Сидел он как-то в раздевалке, отдыхал после парной, промокался полотенцем, поглядывал вокруг. А посмотреть было на что. Рядом компания молодых парней расположилась, чем-то очень похожих друг на друга: здоровые все, белокожие, в меру откормленные, спины, плечи, шеи — как из мрамора высеченные. Иван Матвеевич у внука в учебнике по истории картинку видел, называлась она «Борьба богов и титанов». Так вот, очень эта компания напоминала тех мужиков, с картинки. Только что не боролись — анекдоты рассказывали. И ржали на всю баню.

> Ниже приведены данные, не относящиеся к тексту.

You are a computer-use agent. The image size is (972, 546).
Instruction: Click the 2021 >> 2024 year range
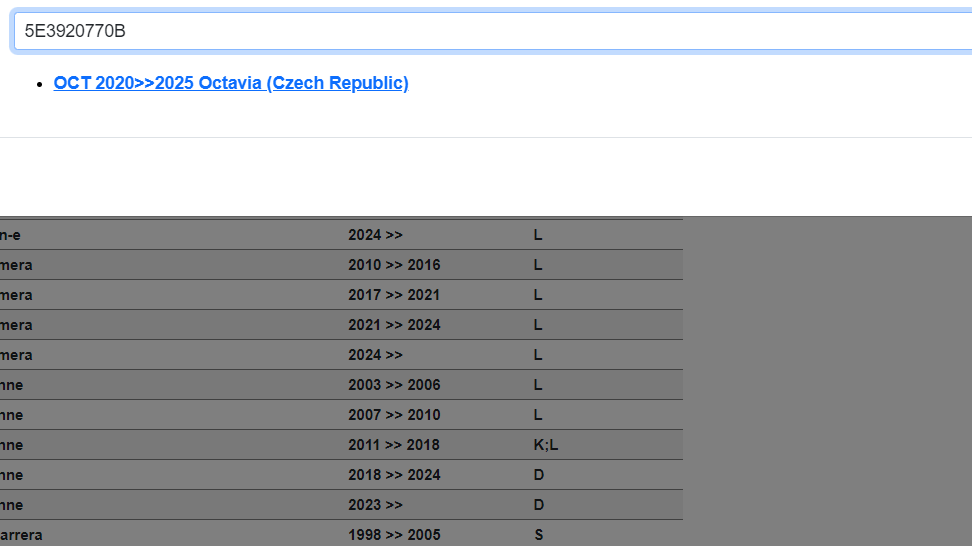point(394,325)
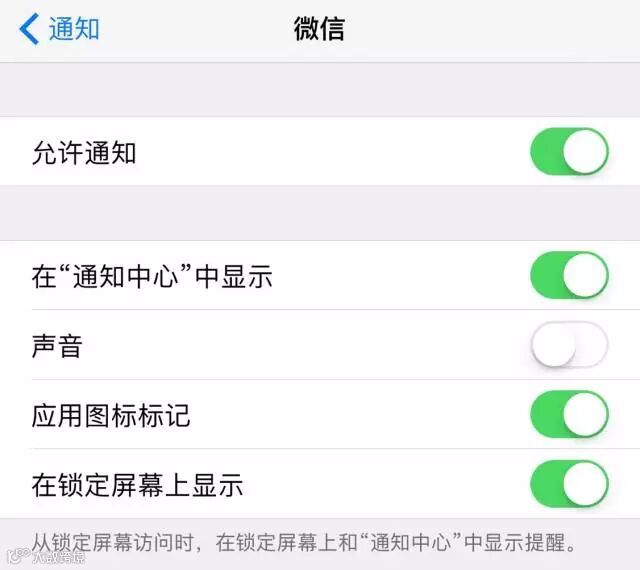
Task: Tap the 在锁定屏幕上显示 label text
Action: (x=138, y=485)
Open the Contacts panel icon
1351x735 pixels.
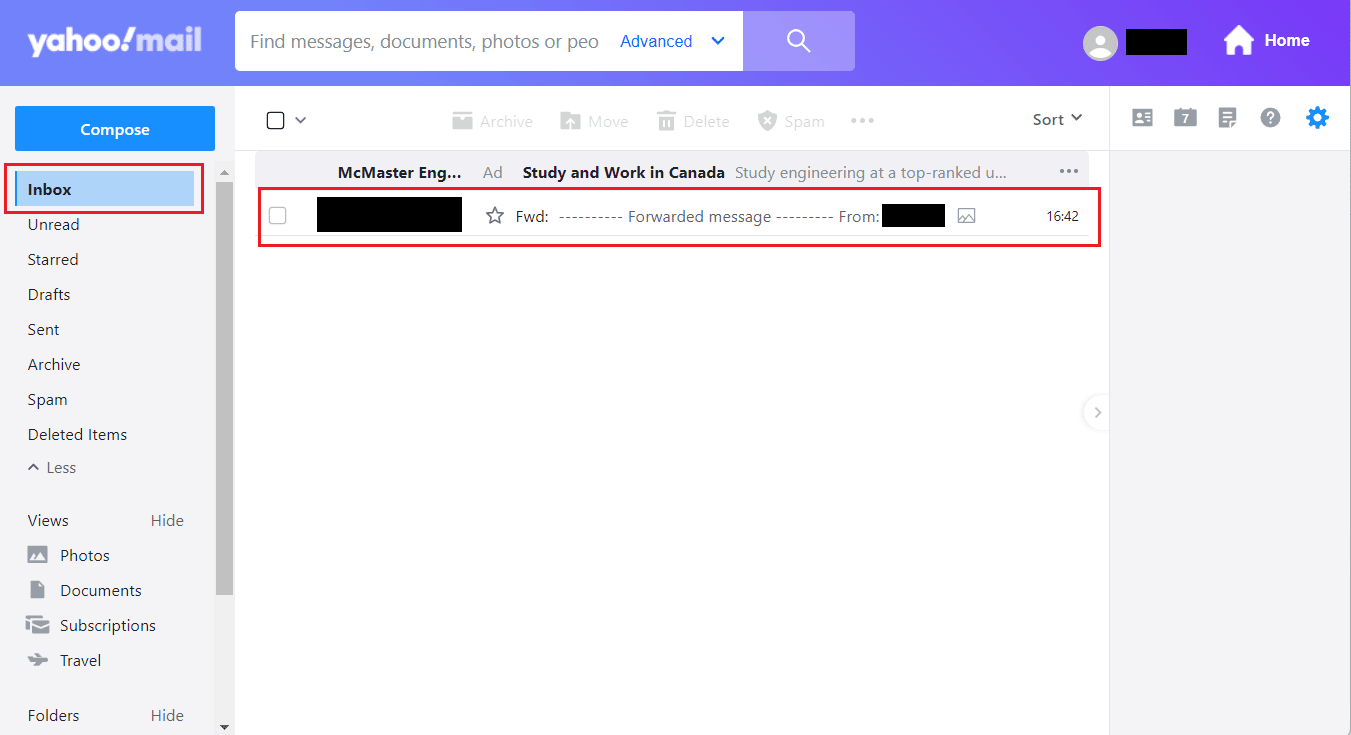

Смотрел на них Иван Матвеевич, смотрел и чего-то подумал: «А ведь сегодня вроде четверг…» И машинально уточнил вслух:
— Ребятки, у нас сегодня что? Четверг?
— Четверг, дядя, — ответили ему.
Да, был четверг. Будний день. Первая половина. Ивана Матвеевича вдруг охватило беспокойство. Пока еще смутное, неотчетливое. Он обшарил глазами раздевалку. Заметил в дальнем углу дряхлого старичка, изувеченного грыжей. Еще двое в соседнем ряду беседовали, да через проход какой-то дедок тесемки у подштанников развязывал. Ну, эти, ясное дело, пенсионеры — у них свободное время ненормированное… Иван Матвеевич в мойку прошел — там насчитал пять человек преклонного возраста. Остальной же народ был строевой, крепкий, мускулистый, сытый, не заезженный пока работой и годами не сгорбленный.